Fragile X tremor/ataxia syndrome (FXTAS) is a recently recognized condition, which is actually one of the most prevalent heritable neurodegenerative diseases. It is assumed that the condition is caused by deficiency for the protein Pur-alpha, which is essential for normal neural function. Structural studies undertaken by a team under the leadership of Dr. Dierk Niessing of the Helmholtz Zentrum München and the Gene Center at Ludwigs-Maximilians-University (LMU) have now determined the three-dimensional structure of Pur-alpha, and gained insights into the molecular function of the protein.
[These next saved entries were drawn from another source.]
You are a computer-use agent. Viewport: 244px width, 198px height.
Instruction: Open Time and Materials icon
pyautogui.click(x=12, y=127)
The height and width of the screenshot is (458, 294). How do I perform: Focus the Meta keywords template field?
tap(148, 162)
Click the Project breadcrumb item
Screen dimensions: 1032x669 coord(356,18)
The findings provide a possible basis for the development of an effective therapy for the disease.(PNAS Early Edition, 21. Oktober 2009)
Most FXTAS patients are males, and symptoms of the condition become manifest around the age of 55. As the disease progresses, patients develop tremor in their hands and also show ataxia, i.e. they have difficulty maintaining their balance when they move, and therefore have a tendency to fall. Quite often these deficits are accompanied by cognitive defects and dementia.
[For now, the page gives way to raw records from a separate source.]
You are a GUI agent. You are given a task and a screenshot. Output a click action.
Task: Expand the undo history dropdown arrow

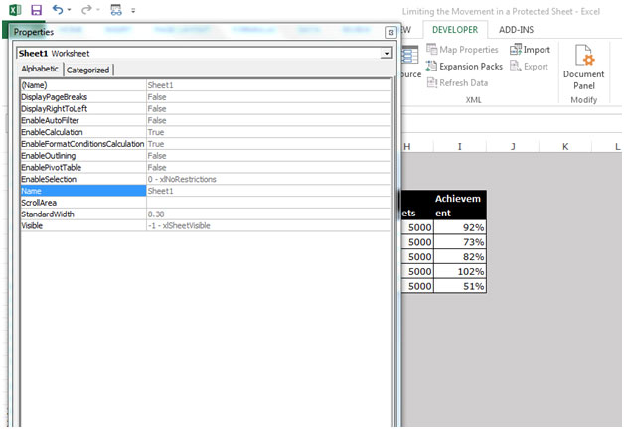69,10
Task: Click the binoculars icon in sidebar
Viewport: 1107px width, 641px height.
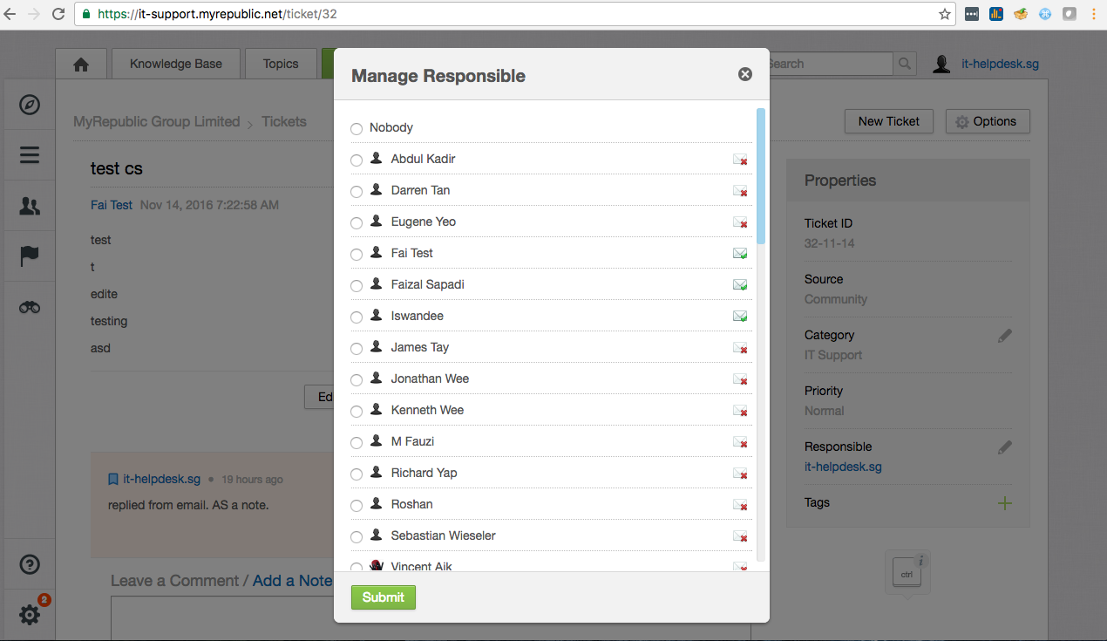Action: coord(30,307)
The underlying cause of FXTAS is a mutation in the gene for FMRP (Fragile X Mental Retardation Protein). This mutation is found on the X chromosome in one out of 800 men, and involves abnormal expansions of a DNA sequence composed of repeats of the base triplet CGG. Healthy people have between 5 and 54 copies of this sequence, while those who will develop FXTAS are born with between 55 and 200 repeats. Expansion of the triplet sequence beyond 200 copies leads to Fragile X Syndrome (FXS), which is the second most common cause of hereditary mental retardation after Down’s syndrome. FXTAS itself is apparently triggered by a lack of the protein Pur-alpha. This protein binds to the CGG sequences in FMR messenger RNAs (mRNA). The excessive numbers of CGG triplets found in the mutant FMRP mRNA essentially bind so much Pur-alpha that insufficient amounts are available for its normal cellular function.